In definitiva, il testo offre una lettura ragionata della genesi dell’Unione Economica e Monetaria, una ricostruzione delle radici delle sue crisi e, inoltre, una lucida analisi riguardo le trasformazioni dell’industria e del mondo del lavoro nel XXI secolo. Gli autori hanno il merito di esaminare l’impasse del progetto europeo in una prospettiva storica, slegandosi da singoli episodi e provando invece a delineare un percorso concettuale alternativo a quello dominante da Maastricht in poi. Il testo riflette sulle origini finanziarie della crisi iniziata 15 anni fa con l’esplosione del mercato dei mutui subprime, sul maggiore ruolo dello Stato (mai venuto meno neanche con l’affermarsi del neoliberismo) e sul keynesismo privato e finanziario come forma contemporanea del capitalismo. Il testo riprende quanto gli autori avevano già argomentato a proposito degli squilibri finanziari globali, letti seguendo le interconnessioni patrimoniali e finanziarie di imprese e banche e i flussi finanziari lordi, enfatizzando il carattere globale e finanziario degli assetti dell’attuale economia. Con l’irrompere della guerra nel cuore dell’Europa, questa analisi si fa ancora più rilevante.
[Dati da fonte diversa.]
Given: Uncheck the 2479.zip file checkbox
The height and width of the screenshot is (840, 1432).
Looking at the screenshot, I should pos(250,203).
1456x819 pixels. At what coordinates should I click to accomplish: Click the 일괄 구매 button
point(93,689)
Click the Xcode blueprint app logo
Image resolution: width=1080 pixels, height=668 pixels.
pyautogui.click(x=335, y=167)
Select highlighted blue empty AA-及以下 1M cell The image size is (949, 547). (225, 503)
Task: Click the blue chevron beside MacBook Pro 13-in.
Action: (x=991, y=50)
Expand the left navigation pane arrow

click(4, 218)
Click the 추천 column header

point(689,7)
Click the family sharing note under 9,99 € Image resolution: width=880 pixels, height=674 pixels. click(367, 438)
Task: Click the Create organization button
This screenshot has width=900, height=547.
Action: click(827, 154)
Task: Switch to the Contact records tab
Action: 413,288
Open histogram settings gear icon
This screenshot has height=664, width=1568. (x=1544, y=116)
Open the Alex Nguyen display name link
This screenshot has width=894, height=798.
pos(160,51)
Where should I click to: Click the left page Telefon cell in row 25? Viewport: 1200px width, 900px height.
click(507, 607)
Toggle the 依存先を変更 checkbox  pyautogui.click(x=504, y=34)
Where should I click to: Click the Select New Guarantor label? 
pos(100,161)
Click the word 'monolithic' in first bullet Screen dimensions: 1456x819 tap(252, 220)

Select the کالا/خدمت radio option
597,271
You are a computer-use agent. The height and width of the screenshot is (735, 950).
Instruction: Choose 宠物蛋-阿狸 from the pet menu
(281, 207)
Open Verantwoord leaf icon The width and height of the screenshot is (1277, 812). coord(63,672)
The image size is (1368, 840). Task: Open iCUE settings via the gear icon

L’Unione Europea rischia di svanire come soggetto politico di fronte alla nuova guerra fredda; e questo nonostante sia faticosamente emersa nelle classi dirigenti consapevolezza di “una crisi strutturale” che necessiterebbe di “una metamorfosi strutturale dell’economia e della società”. Questa consapevolezza non è bastata per un reale cambio di passo, ma per lo meno ha aperto gli occhi sulla gravità del contesto, ponendo le basi per alcuni tentativi di superamento dello status quo, non affrontati però, secondo gli autori, con la dovuta risolutezza, poiché avrebbero comportato un radicale cambio di paradigma. L’esplosione dei sovranismi appare allora come la pena da scontare per le troppe indecisioni e contraddizioni dell’Unione Europea.